* begin MATERIAL FOR THIS TASK *

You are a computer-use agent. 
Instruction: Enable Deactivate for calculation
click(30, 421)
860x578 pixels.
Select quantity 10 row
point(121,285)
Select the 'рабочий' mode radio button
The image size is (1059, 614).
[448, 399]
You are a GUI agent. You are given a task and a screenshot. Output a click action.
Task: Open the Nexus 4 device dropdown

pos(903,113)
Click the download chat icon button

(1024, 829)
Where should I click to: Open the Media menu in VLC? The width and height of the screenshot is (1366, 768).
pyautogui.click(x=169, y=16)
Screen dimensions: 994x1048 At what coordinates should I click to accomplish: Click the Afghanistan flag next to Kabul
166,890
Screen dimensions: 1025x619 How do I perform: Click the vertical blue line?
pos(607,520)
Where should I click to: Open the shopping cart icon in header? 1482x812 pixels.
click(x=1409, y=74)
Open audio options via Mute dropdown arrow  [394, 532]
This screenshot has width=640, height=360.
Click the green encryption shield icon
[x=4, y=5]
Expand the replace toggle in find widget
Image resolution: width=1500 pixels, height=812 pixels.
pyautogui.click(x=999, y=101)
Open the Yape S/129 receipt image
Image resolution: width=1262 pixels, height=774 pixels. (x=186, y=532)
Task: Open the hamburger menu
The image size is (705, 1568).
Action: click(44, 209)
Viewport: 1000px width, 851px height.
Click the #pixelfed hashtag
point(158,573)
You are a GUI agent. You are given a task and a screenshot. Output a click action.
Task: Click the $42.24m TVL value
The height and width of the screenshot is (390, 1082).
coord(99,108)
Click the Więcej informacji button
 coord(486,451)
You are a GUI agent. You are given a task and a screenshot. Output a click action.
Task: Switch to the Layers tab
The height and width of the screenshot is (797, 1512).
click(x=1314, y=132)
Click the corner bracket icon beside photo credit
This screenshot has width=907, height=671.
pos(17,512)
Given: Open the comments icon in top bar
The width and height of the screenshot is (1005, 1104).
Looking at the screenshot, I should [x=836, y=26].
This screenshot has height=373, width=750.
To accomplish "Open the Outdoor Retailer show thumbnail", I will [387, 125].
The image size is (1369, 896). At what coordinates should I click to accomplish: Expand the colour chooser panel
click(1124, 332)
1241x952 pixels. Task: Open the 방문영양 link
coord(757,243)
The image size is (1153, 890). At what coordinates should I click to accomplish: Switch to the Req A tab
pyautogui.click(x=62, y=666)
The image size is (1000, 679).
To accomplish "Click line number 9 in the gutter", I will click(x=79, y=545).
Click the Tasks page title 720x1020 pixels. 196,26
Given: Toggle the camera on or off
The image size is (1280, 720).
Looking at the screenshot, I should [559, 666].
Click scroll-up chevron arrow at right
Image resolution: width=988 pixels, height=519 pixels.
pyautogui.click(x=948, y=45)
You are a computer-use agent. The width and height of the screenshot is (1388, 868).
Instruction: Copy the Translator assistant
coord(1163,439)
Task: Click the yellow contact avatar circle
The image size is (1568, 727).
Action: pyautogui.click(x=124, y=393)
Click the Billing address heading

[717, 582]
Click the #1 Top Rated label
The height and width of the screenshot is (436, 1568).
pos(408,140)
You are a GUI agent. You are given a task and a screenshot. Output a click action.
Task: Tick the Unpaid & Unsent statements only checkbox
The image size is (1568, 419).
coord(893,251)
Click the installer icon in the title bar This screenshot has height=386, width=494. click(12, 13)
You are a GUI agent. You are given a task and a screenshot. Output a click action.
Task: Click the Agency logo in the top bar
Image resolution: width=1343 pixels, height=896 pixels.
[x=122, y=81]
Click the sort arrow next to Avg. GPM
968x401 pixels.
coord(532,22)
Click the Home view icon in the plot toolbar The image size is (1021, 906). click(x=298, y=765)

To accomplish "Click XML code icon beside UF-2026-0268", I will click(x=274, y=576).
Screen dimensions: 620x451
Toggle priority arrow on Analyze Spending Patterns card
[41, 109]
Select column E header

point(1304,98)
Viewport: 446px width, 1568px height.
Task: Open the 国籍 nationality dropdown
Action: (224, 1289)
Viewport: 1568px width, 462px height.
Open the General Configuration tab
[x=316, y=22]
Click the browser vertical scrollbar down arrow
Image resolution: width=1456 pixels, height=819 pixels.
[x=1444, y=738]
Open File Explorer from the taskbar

* end MATERIAL FOR THIS TASK *

**WORK TO DO**
Copy the items verbatim, starting at the first line of the items and ending after the line that contains "Open audio options".

**THE ANSWER**
You are a computer-use agent. 
Instruction: Enable Deactivate for calculation
click(30, 421)
860x578 pixels.
Select quantity 10 row
point(121,285)
Select the 'рабочий' mode radio button
The image size is (1059, 614).
[448, 399]
You are a GUI agent. You are given a task and a screenshot. Output a click action.
Task: Open the Nexus 4 device dropdown

pos(903,113)
Click the download chat icon button

(1024, 829)
Where should I click to: Open the Media menu in VLC? The width and height of the screenshot is (1366, 768).
pyautogui.click(x=169, y=16)
Screen dimensions: 994x1048 At what coordinates should I click to accomplish: Click the Afghanistan flag next to Kabul
166,890
Screen dimensions: 1025x619 How do I perform: Click the vertical blue line?
pos(607,520)
Where should I click to: Open the shopping cart icon in header? 1482x812 pixels.
click(x=1409, y=74)
Open audio options via Mute dropdown arrow  [394, 532]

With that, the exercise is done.